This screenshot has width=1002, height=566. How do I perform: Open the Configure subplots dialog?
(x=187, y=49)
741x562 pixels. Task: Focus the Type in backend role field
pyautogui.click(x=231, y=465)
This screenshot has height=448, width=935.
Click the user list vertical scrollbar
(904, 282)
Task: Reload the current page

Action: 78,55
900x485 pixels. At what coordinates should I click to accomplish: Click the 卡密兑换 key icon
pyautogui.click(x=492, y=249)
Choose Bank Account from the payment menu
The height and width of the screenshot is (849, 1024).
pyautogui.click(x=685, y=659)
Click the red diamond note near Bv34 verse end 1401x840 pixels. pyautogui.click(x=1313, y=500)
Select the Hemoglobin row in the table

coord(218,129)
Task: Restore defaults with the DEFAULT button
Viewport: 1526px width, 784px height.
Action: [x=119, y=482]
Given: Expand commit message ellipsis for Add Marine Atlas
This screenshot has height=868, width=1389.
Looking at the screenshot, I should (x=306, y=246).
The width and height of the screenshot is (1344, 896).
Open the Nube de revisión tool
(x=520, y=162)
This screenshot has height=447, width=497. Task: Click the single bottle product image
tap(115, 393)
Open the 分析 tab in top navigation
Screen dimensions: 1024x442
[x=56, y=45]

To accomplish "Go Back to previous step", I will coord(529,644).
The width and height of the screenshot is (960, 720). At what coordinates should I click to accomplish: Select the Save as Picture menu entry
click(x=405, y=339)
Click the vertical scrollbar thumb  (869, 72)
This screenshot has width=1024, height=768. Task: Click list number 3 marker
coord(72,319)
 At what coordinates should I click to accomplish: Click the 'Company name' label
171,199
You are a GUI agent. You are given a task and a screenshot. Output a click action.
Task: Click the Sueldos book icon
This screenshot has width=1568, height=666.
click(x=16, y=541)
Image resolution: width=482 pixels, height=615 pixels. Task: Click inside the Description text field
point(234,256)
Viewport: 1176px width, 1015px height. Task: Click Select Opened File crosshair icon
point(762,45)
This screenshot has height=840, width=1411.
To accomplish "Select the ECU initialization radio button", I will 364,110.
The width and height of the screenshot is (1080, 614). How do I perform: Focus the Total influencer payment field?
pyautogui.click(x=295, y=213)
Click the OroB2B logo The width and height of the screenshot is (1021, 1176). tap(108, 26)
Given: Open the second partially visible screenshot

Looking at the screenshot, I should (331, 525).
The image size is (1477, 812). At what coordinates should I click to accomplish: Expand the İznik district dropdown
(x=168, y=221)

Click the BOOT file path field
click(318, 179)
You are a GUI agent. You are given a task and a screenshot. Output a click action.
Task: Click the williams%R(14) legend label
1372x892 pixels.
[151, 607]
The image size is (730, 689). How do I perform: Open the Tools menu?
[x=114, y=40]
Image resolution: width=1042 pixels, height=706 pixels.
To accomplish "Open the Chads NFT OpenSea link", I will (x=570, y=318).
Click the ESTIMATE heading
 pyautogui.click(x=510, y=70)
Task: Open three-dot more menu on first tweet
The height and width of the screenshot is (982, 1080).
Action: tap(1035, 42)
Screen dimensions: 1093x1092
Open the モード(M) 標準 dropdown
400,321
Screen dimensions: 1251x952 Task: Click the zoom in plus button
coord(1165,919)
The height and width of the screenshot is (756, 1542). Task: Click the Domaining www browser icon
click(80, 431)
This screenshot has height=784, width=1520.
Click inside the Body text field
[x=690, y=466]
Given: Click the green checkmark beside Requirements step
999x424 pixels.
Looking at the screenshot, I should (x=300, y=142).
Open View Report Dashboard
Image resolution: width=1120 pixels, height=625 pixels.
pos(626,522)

> **TASK DESCRIPTION**
Copy out the rows verbatim, from the line containing "This screenshot has height=784, width=1520." through the end of the rows, both ends included.

> **WRITTEN ANSWER**
This screenshot has height=784, width=1520.
Click inside the Body text field
[x=690, y=466]
Given: Click the green checkmark beside Requirements step
999x424 pixels.
Looking at the screenshot, I should (x=300, y=142).
Open View Report Dashboard
Image resolution: width=1120 pixels, height=625 pixels.
pos(626,522)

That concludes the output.